Stored data:
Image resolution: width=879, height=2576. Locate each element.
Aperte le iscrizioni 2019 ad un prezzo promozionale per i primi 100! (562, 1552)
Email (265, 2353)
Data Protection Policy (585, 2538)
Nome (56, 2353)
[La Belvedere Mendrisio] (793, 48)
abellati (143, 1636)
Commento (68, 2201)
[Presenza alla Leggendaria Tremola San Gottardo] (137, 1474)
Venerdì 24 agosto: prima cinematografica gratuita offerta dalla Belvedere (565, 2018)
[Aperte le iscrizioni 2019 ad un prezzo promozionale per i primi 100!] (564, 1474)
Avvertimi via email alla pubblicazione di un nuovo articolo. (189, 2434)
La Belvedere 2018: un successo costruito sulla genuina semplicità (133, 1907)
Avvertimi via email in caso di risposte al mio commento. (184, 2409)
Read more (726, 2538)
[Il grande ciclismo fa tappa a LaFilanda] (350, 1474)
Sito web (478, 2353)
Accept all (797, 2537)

---

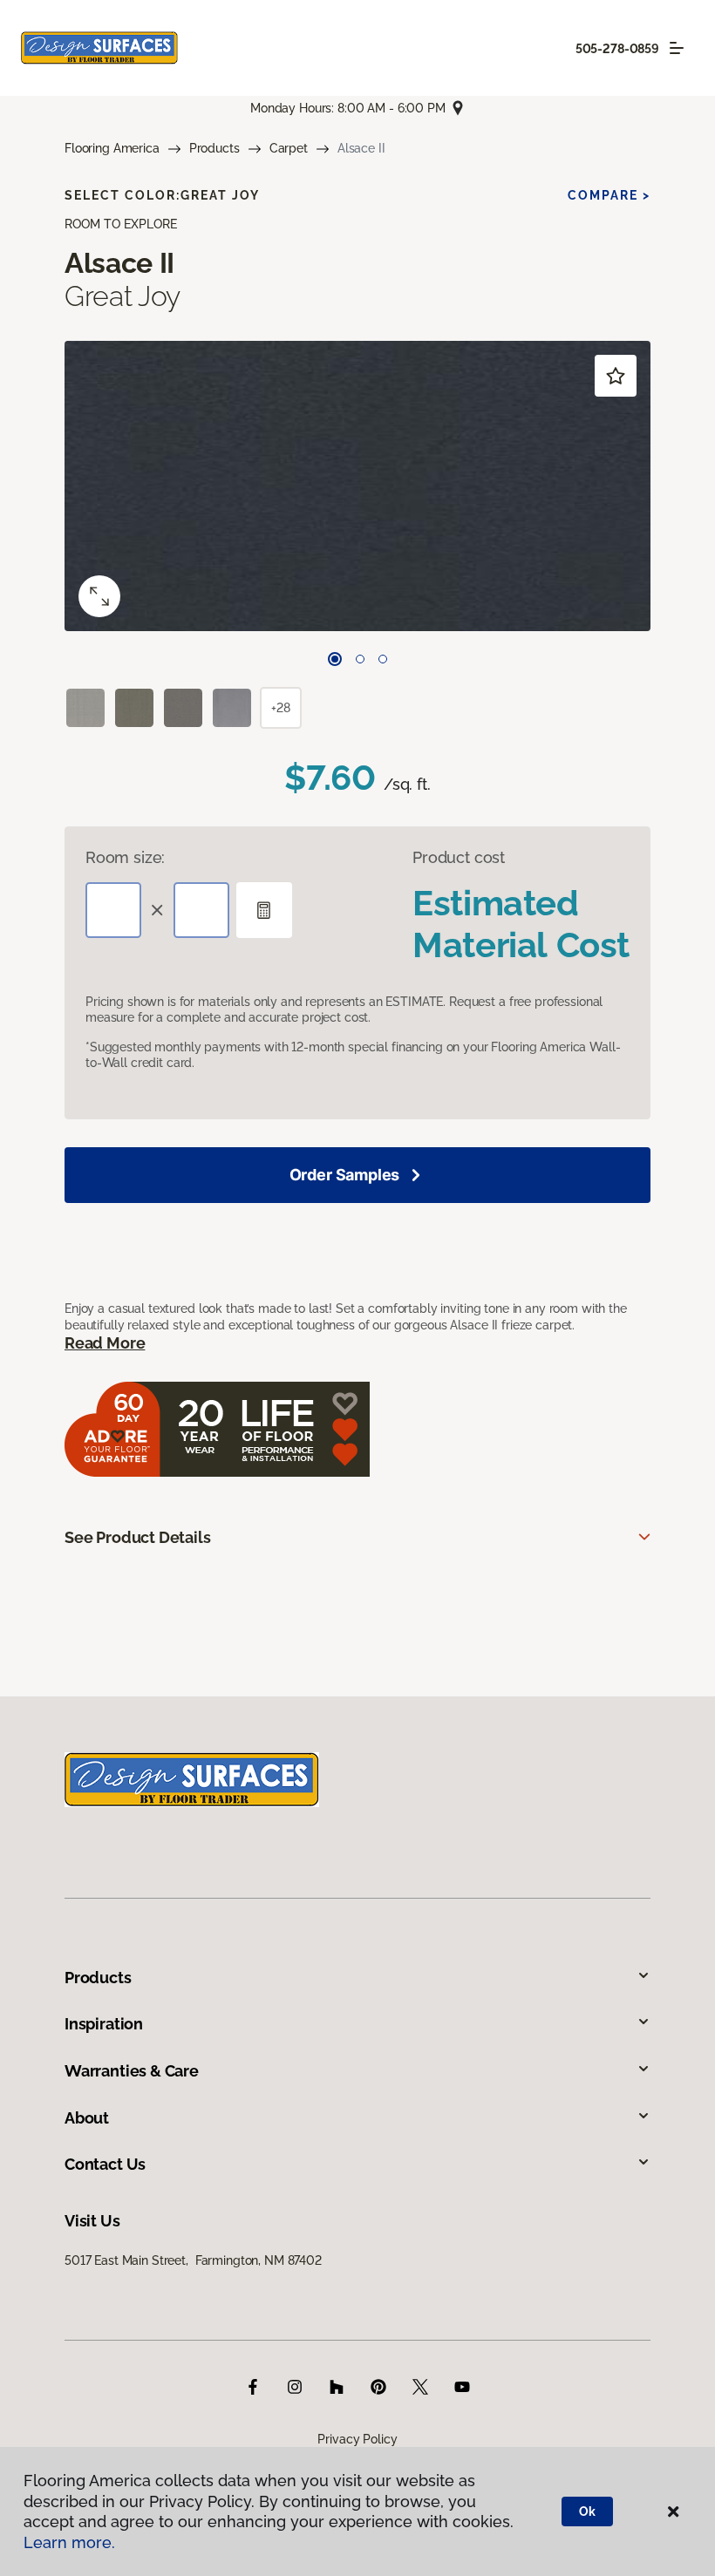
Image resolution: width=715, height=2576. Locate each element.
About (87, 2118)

Exercise aim: A word-for-word copy of the lines above from the one with "Read more (726, 2538)" through the one with "Accept all (797, 2537)", inclusive, is the only output wanted.

Answer section:
Read more (726, 2538)
[Il grande ciclismo fa tappa a LaFilanda] (350, 1474)
Sito web (478, 2353)
Accept all (797, 2537)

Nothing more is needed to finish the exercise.